## Estratto della fonte
—————

I pronostici sono tali perché possono
essere smentiti; altrimenti si chiamerebbero certezze. Ci avevano dato
per spacciati. Addirittura sul lato distinti dello stadio lametino
campeggiava un presuntuoso e lungo striscione: ”VINCEREMO NOI…” c’era
scritto. Nel calcio non ci sono certezze; soprattutto in un calcio vero,
come nel caso nostro, vissuto al limite della battaglia agonistica,
stavolta indiscutibilmente incontaminato al di là di ogni ragionevole
dubbio.
Vince la Paganese anche se qualcuno o più
d’uno, soprattutto di sponda calabrese, davanti a un risultato non
rispondente all’enorme mole di gioco sciorinata, storcerà il muso e
tirerà in ballo la iella più nera. Purtroppo, o per fortuna, a seconda
dei punti di vista, non bastano una costante pressione offensiva e
territoriale per vincere le partite; il calcio è gioco complesso, perciò
è bello, perciò è intrigante, perciò affascina le platee. Entrano in
gioco ogni volta l’intelligenza del singolo, l’acume tattico
complessivo, la predisposizione al sacrificio e alla lotta agonistica;
infine, perché no? come nella vita, anche fortuna e sfortuna.
Vince la squadra di Grassadonia,
applicando pedissequamente la teoria degli spazi in campo che non è
certo stata inventata adesso.

—————

## Dati grezzi

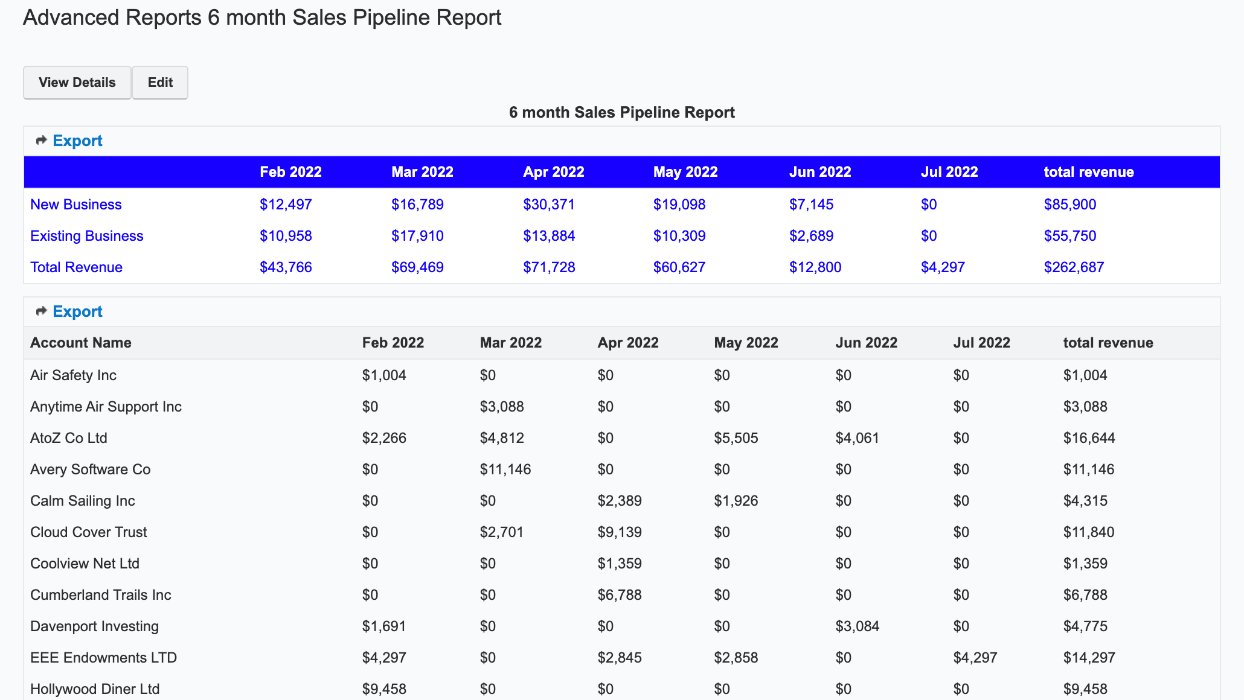
Task: Click the View Details button
Action: pos(77,83)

—————

## Compiti
A – Secondo il brano sulla partita, perché una costante pressione offensiva e territoriale non basta a vincere? Rispondi in una-tre frasi.
B – Riproduci fedelmente il passo del brano da "Vince la Paganese" fino a "fortuna e sfortuna." incluso.
Per rispondere basati soltanto sul brano.

## Risposte scritte
A – Perché il calcio è un gioco complesso. Ogni volta entrano in gioco l'intelligenza del singolo, l'acume tattico complessivo e la predisposizione al sacrificio e alla lotta agonistica. Infine, come nella vita, contano anche fortuna e sfortuna.

B –
Vince la Paganese anche se qualcuno o più
d’uno, soprattutto di sponda calabrese, davanti a un risultato non
rispondente all’enorme mole di gioco sciorinata, storcerà il muso e
tirerà in ballo la iella più nera. Purtroppo, o per fortuna, a seconda
dei punti di vista, non bastano una costante pressione offensiva e
territoriale per vincere le partite; il calcio è gioco complesso, perciò
è bello, perciò è intrigante, perciò affascina le platee. Entrano in
gioco ogni volta l’intelligenza del singolo, l’acume tattico
complessivo, la predisposizione al sacrificio e alla lotta agonistica;
infine, perché no? come nella vita, anche fortuna e sfortuna.